GF(2^{8}) mult | GF(2^{8}) constant mult | GF(2^{8}) adder | Reg (Bit) | Mux 2-1 (Bit) | GF(2^{8}) inverter | |
---|---|---|---|---|---|---|
SC | 0 | 16 | 16 | 128 | 0 | 0 |
KES | 2 | 1 | 1 | 295 | 8 | 0 |
control unit | 0 | 0 | 0 | 57 | 17 | 0 |
CSEE | 4 | 15 | 15 | 308 | 4 | 1 |
Table 3 shows the comparison of the critical path delay, latency and the hardware complexity for the existing KES blocks of the various RS (255, 239) decoders. Lee [20] and Yuan et al. [21] implemented the conventional ME algorithm and the DCME algorithm with pipelined recursive architectures to achieve high speed and low hardware complexity, respectively. The authors in [22-24] presented three differently folded architectures based on the RiBM algorithm and significantly reduced the hardware complexity.
KES architecture | Critical path delay | Latency | Multipliers | Adders | Latches | Muxes |
---|---|---|---|---|---|---|
proposed rePIBMA | 3T_{xor2} + T_{mux2} | 243 | 2 + 1^{a} | 1 | 38 | 8 |
FRiBM [22] | T_{mult} | 224 | 4 | 2 | 61 | 5 |
PF_RiBM [23] | 2T_{xor2} + T_{nand2} + T_{mux2} | 225 | 4 | 2 | 61 | 5 |
rDCME [21] | – | 260 | 4 | 2 | 90 | 24 |
single-mode RiBM[24] | T_{muxt} + T_{mult} + T_{add} | 133 | 8 | 4 | 50 | 25 |
PrME [20] | 3T_{or2} + T_{xor2} + T_{mux2} | 255 | 4 | 2 | 170 | 30 |
- ^{a}This is a constant multiplier
It can be observed that the proposed KES block requires less number of multipliers, adders and latches compared with the existing architecture. In the rePIBMA architecture, the multiplier is pipelined. Hence, the critical path of the KES block lies in the z-generating unit. Compared with [22, 24], the proposed KES block reduces the critical path delay. Compared with [24], the proposed architecture has longer latency because of the recursive architecture. However, the hardware complexity of the proposed KES block is reduced more.

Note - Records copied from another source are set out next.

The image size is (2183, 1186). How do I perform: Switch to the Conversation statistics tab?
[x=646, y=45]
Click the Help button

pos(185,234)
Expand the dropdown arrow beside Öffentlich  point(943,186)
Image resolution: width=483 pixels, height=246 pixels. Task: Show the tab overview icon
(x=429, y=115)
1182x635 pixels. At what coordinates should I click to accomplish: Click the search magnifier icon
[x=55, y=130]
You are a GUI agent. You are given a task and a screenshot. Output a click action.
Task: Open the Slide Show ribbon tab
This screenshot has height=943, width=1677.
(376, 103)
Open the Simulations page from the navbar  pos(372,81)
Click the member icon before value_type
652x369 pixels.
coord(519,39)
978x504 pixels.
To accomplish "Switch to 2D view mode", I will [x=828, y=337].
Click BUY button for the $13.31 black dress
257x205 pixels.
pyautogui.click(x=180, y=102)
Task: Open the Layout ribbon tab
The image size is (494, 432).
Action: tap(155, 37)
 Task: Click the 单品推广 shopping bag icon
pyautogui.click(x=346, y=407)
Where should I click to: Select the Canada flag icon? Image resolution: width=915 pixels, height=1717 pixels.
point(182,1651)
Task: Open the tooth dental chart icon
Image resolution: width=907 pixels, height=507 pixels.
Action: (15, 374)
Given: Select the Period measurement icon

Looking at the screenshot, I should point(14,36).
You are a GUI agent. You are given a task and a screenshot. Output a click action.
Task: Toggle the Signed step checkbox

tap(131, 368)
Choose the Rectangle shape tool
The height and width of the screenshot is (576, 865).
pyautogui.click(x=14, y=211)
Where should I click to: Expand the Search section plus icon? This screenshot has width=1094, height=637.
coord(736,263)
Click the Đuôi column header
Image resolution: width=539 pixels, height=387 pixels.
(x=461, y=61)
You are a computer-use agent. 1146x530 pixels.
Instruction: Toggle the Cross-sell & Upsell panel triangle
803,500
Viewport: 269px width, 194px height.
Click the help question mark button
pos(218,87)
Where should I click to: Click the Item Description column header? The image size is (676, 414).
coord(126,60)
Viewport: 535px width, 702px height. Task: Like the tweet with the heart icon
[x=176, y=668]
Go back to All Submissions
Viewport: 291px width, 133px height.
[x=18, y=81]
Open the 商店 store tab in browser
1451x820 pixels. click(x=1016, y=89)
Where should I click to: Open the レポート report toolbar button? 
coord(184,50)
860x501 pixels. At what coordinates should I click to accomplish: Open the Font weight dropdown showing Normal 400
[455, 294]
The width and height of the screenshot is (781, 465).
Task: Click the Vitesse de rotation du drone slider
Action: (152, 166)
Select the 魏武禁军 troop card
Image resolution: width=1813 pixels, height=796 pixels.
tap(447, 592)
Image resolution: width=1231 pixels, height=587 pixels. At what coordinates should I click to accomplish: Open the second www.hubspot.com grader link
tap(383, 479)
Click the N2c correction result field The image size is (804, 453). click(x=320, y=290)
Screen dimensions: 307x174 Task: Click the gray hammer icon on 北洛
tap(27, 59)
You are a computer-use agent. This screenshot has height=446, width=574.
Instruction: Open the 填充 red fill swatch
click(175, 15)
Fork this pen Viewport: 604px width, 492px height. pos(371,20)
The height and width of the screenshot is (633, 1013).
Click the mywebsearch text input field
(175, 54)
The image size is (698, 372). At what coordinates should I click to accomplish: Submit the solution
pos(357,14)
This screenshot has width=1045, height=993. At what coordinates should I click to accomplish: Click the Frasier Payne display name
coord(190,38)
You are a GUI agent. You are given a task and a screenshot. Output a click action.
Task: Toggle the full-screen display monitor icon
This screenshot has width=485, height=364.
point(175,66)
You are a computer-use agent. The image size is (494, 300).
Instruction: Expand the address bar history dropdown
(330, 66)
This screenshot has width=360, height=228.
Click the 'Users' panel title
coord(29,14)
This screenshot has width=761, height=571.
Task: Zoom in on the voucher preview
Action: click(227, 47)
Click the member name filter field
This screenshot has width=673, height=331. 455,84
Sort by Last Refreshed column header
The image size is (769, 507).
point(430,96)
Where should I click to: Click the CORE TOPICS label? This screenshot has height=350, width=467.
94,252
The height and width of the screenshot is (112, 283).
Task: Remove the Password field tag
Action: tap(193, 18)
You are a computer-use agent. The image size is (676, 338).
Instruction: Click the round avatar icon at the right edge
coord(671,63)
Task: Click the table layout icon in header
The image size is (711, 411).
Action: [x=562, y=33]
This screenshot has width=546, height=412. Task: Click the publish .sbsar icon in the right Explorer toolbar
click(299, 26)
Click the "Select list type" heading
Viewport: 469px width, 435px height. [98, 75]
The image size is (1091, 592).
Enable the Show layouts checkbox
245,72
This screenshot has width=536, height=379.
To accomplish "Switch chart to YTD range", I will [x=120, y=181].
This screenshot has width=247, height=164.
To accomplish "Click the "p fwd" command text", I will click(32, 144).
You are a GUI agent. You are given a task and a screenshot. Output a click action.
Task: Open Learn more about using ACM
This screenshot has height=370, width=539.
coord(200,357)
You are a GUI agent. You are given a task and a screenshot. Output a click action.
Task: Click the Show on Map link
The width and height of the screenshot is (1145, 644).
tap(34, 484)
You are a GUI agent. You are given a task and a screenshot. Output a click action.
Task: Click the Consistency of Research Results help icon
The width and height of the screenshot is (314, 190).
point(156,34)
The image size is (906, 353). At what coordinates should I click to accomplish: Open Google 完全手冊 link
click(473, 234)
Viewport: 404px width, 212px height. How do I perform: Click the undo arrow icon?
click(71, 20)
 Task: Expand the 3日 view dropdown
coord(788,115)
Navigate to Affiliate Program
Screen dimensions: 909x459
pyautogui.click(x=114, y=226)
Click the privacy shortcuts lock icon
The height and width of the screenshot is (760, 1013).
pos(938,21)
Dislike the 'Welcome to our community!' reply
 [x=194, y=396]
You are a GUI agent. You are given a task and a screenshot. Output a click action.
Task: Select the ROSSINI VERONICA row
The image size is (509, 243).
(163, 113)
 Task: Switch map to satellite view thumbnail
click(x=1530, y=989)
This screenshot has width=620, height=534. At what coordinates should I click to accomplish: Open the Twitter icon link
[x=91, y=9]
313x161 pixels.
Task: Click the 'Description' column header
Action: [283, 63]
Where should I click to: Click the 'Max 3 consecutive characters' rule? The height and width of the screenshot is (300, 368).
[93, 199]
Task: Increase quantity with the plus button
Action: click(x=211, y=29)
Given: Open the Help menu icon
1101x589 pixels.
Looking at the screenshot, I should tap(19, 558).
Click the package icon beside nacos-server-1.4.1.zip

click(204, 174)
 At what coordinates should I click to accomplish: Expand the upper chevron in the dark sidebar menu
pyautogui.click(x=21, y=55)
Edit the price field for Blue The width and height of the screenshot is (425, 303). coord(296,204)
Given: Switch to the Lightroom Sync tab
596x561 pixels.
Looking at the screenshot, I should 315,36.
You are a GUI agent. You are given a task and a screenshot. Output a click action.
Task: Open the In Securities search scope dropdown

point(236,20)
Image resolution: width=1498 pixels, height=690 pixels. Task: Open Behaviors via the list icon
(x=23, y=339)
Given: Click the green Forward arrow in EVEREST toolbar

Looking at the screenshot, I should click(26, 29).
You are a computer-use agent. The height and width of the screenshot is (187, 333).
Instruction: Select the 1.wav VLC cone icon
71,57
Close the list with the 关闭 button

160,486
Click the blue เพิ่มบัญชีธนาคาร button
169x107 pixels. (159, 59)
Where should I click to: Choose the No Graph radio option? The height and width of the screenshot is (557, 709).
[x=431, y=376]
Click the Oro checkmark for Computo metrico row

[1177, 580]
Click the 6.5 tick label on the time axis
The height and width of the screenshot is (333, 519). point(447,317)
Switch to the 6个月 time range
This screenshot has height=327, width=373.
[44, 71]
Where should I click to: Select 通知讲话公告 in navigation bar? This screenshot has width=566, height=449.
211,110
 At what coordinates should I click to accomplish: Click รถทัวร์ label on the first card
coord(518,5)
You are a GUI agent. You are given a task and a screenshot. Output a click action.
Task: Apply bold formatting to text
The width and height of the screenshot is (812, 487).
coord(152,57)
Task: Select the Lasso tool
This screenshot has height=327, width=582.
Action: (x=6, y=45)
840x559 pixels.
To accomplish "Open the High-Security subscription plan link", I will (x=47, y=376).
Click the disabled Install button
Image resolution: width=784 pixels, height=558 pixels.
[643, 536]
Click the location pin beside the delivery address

In addition, compared with the architecture of [20-23] which has the similar latency, the CSEE block of the proposed architecture has three more multipliers. Although the proposed method reduces multipliers in KES block at the expense of more multipliers in CSEE block, the hardware complexity of our KES block decreases more. Hence, the proposed decoder is more area-efficient.
4.2 Implementation results
Architecture | proposed rePIBMA | FRiBM [22] | PF_RiBM [23] | rDCME [21] | Single-mode RiBM [24] | PrME [20] |
---|---|---|---|---|---|---|
tech. | 0.18 μm | 0.18 μm | 90 nm | 0.18 μm | 0.18 μm | 0.13 μm |
SC | 2,900 | – | 6,950 | 2,900 | 2,900 | 3,000 |
KES | 4,650 | – | 5,632 | 11,400 | 9,566 | 17,000 |
CSEE | 5,400 | – | 8,750 | 4,100 | 4,100 | 4,600 |
total gates | 12,950 | 12,668 | 21,332 | 18,400 | 165,66 | 24,600 |
f_{max}(MHz) | 575 | 425 | 750 | 640 | 400 | 625 |
throughput(Gb/s) | 4.6 | 3.4 | 6 | 5.1 | 3.2 | 5 |
TSNT | 491.83 | 371.62 | 194.72 | 383.78 | 267.46 | 203.25 |
TSNT value of the proposed decoder is 28.15%, 32.35%, 83.89%, 141.98% and 152.58% better than [21, 22, 24, 20, 23]. The result indicates that our design has higher efficiency compared with other existing designs under the same technology condition.
5 Conclusion
This paper presents the rePIBMA architecture using a rPE unit to reduce the hardware complexity. In addition, pipelining technologies render the RS decoder a very short critical path. A new initialisation is employed to reduce the long latency. This design also has the dynamic power saving feature. As a result, the proposed RS (255, 239) decoder is at least 28.15% more efficient than the previously related designs and better adapts to the requirements of modern high-speed low-complexity communication systems.
6 Acknowledgments
The authors thank the National Natural Science Foundation of China (grant no. 61474080) and the Program for New Century Excellent Talents in University of China for supporting this work.